Republican Assemblyman Declan O’Scanlon summarized the program, which is budgeted for $2 million and would provide $10,000 scholarships for low-income students at “chronically failing’’ schools, by saying, “It’s all about pulling kids out of failing schools and putting them in better schools.

“Folks are less afraid that it’s going to do damage, and they are more afraid it will work,” he said.

Education Commissioner Christopher Cerf agreed that OSA opponents have a certain motivation. “They are afraid it will damage the status quo. This is about protecting the terrain of the existing bureaucracy,” he said.

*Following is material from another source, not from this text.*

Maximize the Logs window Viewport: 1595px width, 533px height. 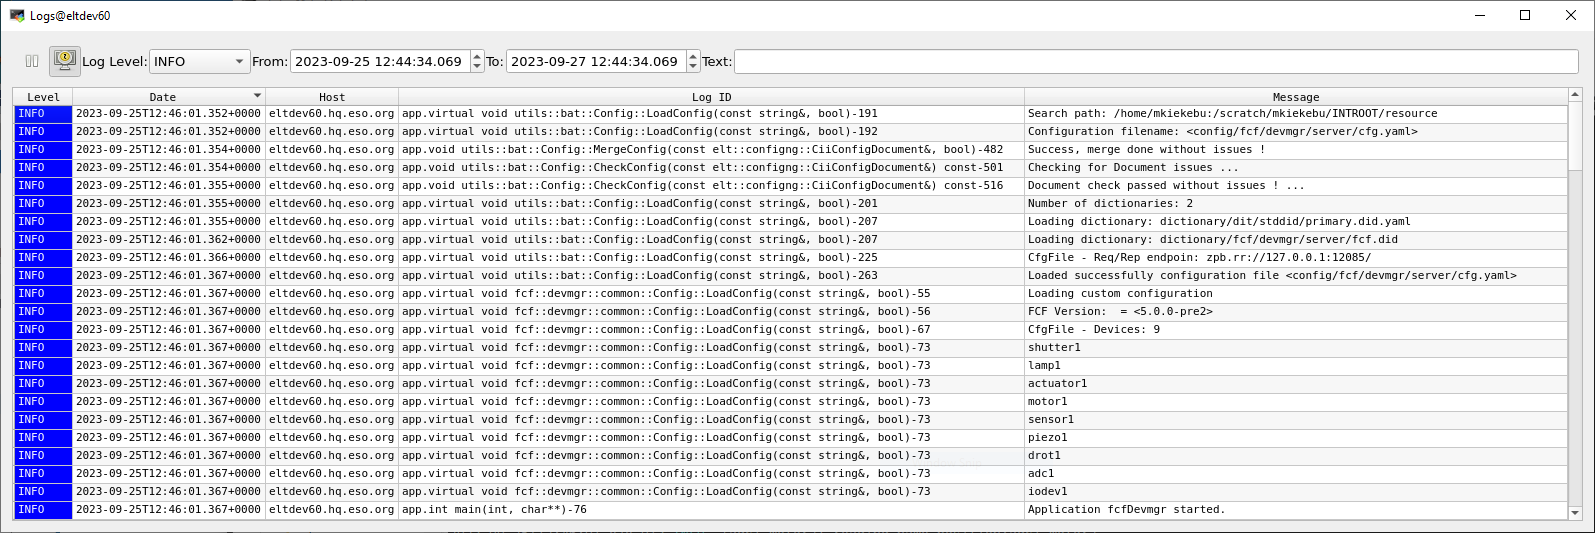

Committee Chairman Democrat Vincent Prieto pointed out that not every student of a so-called “failing’’ school is a failing student.

And Democrat Gary Schaer pointed out that since the pilot OSA will affect roughly just 200 children, how can any sound analysis of its success or failure be accomplished with that amount of students.

Cerf agreed that the number of children is probably too small, but added that even so, “after two years we should have something of value’’ on which to assess the program.

He said that if a parent is dissatisfied with their child’s progress under the OSA pilot effort, the parent could remove the student from participation.

“Academic progress is absolutely the essential measure” of the success or failure of OSA, Cerf said.

Committee members touched on a number of other issues.

*Bonnie Watson Coleman renewed her frustration with the glacial pace of repair work at Trenton Central High School.  The project, which she has said previously should have been on the initial list of new construction projects at the Schools Development Authority, is on track to have roof repair work go out for design bids, she was told.

But the Trenton high school needs to be replaced, she said. “It is one of the worst conditions a teacher should teach in, a child should learn in. How do we get beyond the rhetoric? We need to know when we’re going to get anything done.”

*Democratic members criticized the fact that hundreds of districts have to shoulder more of the burden for debt service.

John Burzichelli said the assessment on construction turned into a “hidden’’ tax on districts.